Он проснулся и всполошенно заговорил, разворачиваясь, скидывая с себя одеяло, будто готовый встать, но только приподнимаясь на локте:

— А?! Что?!

Она в патоку его сна, еще не отпустившего его, проговорила торопливо, пока он не опомнился:

— Уходи, Миша. Прямо сейчас вставай и уходи…

Он вновь откинулся на спину, улегся, подтянув одеяло к подбородку, пытаясь осмыслить ночную побудку, медленно выплывая из сна, и она примолкла, угадывая его блуждающий блестящий взгляд и его безмыслие, переливающееся в раздражение, которому мало слов, чтобы ответно досадить.

— Ты что? Совсем?..

— Я хочу, чтобы ты ушел, прямо сейчас…

— Ты что?.. — Он закипал. — Ты башкой-то думаешь? Самый сон… — Он стал шумно отворачиваться к стене, натягивая одеяло на голову, бурча что-то сердитое.

Она дождалась, когда он затихнет, и сказала раздельно и твердо:

— Если сейчас не уйдешь, я подожду, пока ты заснешь, а потом зарежу тебя во сне.

Он полежал несколько секунд затаенно, но опять заворочался, повернулся, посмотрел на нее, не мигая, но против мерцающего предрассветного окна ничего не видел, только темный силуэт ее, нависающий над ним, неподвижный, не похожий на нее, потому что она была маленькая, как девочка-подросток, а теперь от ее молчания веяло жутью.

— Больная, что ли, дура?.. Ну ты дура. Я те, сука, так зарежу, ты думай, чего говоришь-то.

Она молчала. Тогда он резко встал, прошлепал к столу, пошарил там, щелкнул зажигалкой, закуривая, и лицо его вплыло в темноту малиновыми пятнами и резко очерченными складками ожесточения — у губ и глаз, и глаза были прищурены. Тане, смотревшей на него сбоку, было все равно, что он сделает дальше: развернется и тут же ударит, или ударит потом, или что-то еще. Но, закурив, он повел себя совсем иначе, сел на диван и сказал — не испуганно и не примиряюще, а так, будто почувствовал вину:

— Ну ты чего?.. Чего случилось?

— Я хочу, чтобы ты ушел…

— Ну, уйду, утром уйду… — согласился он, снисходительно положил ладонь ей на колено и стал поглаживать и подавливать жесткими шершавыми пальцами. — Ну ты чего?..
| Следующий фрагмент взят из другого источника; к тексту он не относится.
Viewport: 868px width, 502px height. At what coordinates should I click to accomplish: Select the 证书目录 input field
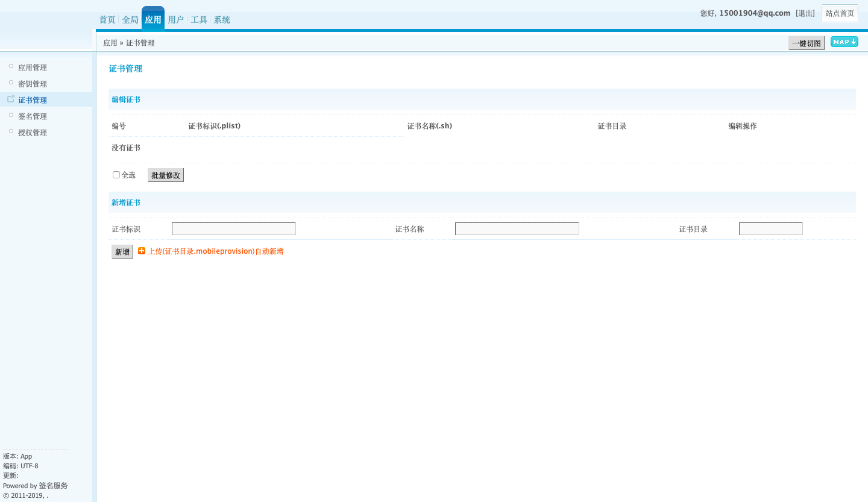pyautogui.click(x=770, y=229)
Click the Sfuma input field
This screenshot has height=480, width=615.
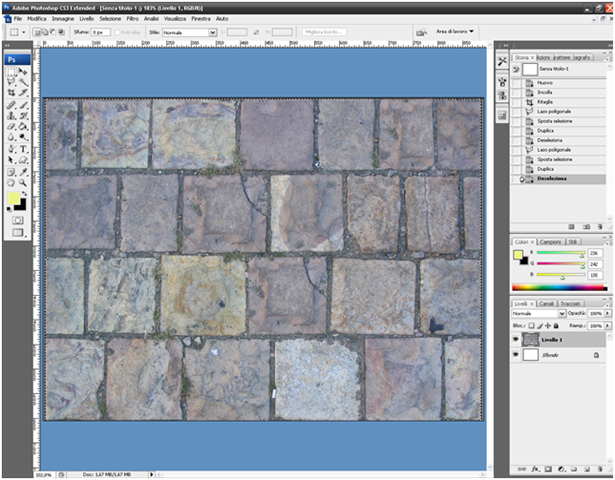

— Я тебе уже сказала, — опять она заговорила тем жутковатым голосом, отделяя каждое слово: — Лучше уйди. Я тебя прошу…

— Ну ты вообще… — Он убрал руку и продолжал сидеть, курить и покачивать головой, и сам же ловил себя на том ощущении, что ему боязно отвернуться от нее. Тогда он длинно, тягуче сплюнул на пол — наверное, со зла на самого себя. — И то верно: на кой ты мне, стебанутая. — Он поднялся и стал одеваться — вяло и как будто безвольно, приговаривая уже не столько озлобленно, сколько растерянно: — Ну тебя… Совсем сдурела…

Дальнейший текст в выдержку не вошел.